EXERCISE AIM: A complete answer lists every line of the entries below where the string "конфиденциальности" appears.

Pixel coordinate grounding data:
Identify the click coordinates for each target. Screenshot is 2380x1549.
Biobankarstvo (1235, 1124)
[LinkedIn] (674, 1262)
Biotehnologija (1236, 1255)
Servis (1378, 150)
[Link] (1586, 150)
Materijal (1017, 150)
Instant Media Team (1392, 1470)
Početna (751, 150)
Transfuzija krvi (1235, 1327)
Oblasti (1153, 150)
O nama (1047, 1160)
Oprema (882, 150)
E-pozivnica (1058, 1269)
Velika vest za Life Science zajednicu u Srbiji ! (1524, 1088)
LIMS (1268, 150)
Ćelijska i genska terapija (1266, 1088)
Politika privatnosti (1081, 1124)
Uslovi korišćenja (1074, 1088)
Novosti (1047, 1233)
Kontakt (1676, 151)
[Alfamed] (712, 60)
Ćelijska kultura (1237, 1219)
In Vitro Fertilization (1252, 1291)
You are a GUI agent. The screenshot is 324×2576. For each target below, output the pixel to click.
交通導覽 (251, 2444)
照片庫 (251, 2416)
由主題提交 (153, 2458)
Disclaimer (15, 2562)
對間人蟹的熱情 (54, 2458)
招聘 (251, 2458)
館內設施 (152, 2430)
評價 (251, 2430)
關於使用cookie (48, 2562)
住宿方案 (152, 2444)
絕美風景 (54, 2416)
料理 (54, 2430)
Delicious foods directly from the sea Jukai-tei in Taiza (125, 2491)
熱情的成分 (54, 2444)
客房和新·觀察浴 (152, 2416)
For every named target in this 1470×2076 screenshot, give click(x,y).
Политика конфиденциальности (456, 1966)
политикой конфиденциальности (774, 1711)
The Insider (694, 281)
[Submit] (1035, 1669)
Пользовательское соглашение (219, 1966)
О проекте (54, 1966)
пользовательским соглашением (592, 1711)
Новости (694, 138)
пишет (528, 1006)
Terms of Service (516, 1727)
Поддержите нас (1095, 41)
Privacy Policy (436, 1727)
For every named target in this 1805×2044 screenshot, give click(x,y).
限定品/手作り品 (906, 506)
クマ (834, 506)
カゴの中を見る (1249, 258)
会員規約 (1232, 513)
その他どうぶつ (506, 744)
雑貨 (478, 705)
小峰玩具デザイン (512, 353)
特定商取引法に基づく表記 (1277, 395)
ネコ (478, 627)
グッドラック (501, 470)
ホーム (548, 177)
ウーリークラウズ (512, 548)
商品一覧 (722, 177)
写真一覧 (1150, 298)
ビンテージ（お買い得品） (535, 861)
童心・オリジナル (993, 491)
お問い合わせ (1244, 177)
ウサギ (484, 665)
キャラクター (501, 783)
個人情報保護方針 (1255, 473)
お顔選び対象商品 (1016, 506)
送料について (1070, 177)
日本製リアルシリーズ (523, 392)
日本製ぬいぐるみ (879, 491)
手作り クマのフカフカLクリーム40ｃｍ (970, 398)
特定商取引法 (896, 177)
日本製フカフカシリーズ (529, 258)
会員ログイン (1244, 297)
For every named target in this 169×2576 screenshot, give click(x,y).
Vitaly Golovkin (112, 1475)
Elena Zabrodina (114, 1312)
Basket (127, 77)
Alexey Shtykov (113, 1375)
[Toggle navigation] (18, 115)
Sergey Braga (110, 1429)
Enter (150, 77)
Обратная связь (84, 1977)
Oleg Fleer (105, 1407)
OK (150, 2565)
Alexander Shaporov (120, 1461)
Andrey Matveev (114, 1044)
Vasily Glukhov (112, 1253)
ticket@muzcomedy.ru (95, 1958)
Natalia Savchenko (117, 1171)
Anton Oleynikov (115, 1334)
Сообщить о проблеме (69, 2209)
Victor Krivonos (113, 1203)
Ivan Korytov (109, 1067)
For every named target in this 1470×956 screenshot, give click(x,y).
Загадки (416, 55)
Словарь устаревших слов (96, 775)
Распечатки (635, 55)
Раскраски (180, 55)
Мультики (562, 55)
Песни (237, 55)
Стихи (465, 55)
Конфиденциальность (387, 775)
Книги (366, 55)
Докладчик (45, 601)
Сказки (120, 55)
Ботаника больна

RESPONSE BELOW:
Политика конфиденциальности (456, 1966)
политикой конфиденциальности (774, 1711)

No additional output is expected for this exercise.